Figure 4. Log-log plot of d_KS against N for different deciles going from the 10th percentile (blue) to the 90th (red), obtained from 10⁶ simulations.

In this section, we presented explicitly the procedures to obtain the adjusted parameter, as well as the steps to perform significance testing on this estimated parameter. Although we demonstrated this explicitly using the EXP distribution as an example, one should note that this method can also be applied to other distributions. The inclusion of x_max when fitting empirical data have been previously considered by [40–42] for the truncated PL distribution. Like these, the method presented in this paper can be easily extended to fit different distributions, but unlike these, we can easily conduct significance testing across them. This is because by extending x_max to infinity, we can compute the probability integral transform to map arbitrary distributions to the standard uniform distribution, and ensure that during statistical significance testing our goodness-of-fit measure can be distribution independent [see CSN(ii)].

More importantly, fitting data to untruncated distributions defined over [x_min, ∞) is commonly encountered in practice, where no x_max is expected from theoretical considerations, but the largest element in our data is finite. If we fit to the truncated versions of the distributions, we might get better estimates of the distribution parameters, but we will not be able to justify inserting these estimates into the untruncated distributions, in the absence of a limiting procedure involving larger and larger x_max. Moreover, when researchers expect to be dealing with the untruncated distribution, they will not use the truncated distribution for estimation. In contrast, our self-consistent adjustment procedure would be ontologically easier to justify.

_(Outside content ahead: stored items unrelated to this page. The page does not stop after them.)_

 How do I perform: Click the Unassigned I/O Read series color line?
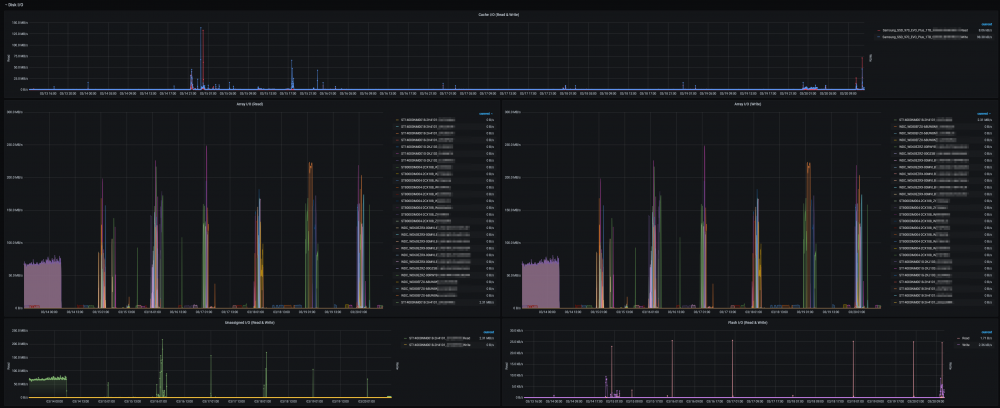tap(406, 339)
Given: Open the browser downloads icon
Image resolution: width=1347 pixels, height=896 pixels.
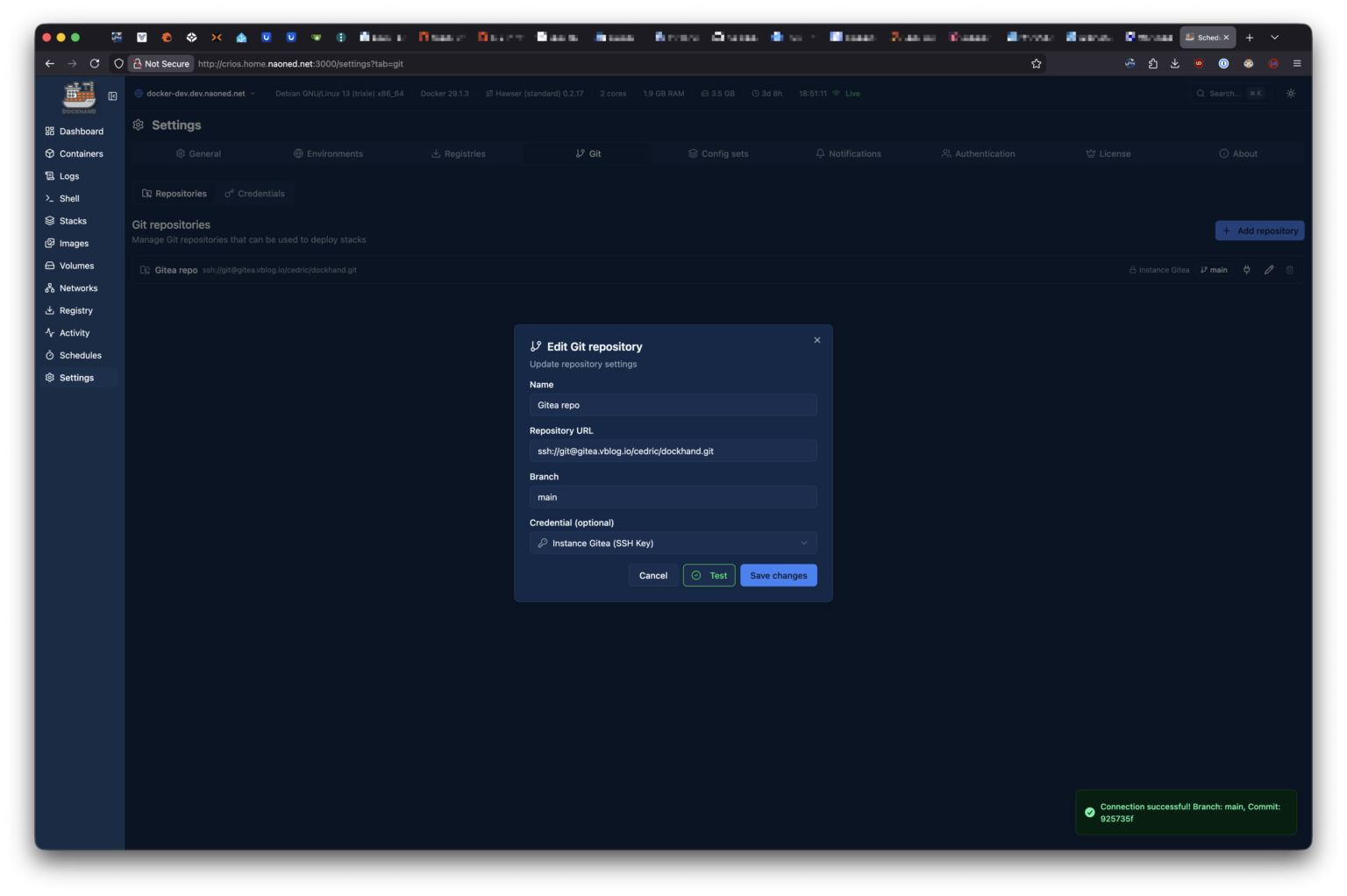Looking at the screenshot, I should pos(1174,64).

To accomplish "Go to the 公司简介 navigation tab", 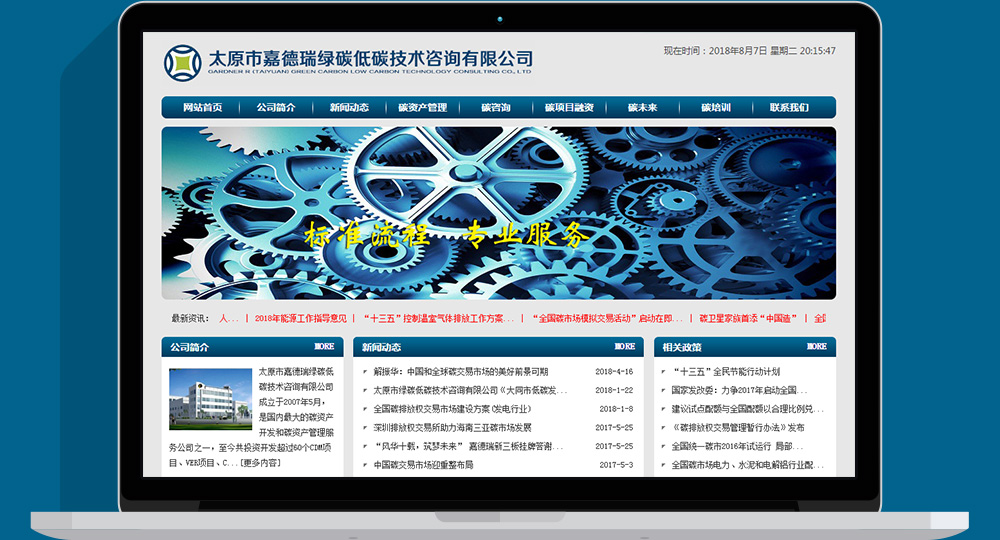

4. The Effects of Random Noise

Besides having to work with finite samples and finite largest elements, we will also in practice encounter imperfections while collecting samples for various reasons, such as undetected samples, contamination by background noise, and recording errors. We call such noises that occur at the element level elementary noise. When we convert these samples to a distribution, noise will also be present at the distribution level that we refer to as distribution noise. In principle the information at the distribution level is more robust compared to the elementary level, as we expect random and thus uncorrelated noise to cancel each other. This means that the distribution is less sensitive to elementary noise, but we still worry whether the distribution noise may play an important role in our test of statistical significance. In order to account for the effects of distribution noise, we need to first be able to quantify distribution noise, and thereafter understand how it affects significance testing.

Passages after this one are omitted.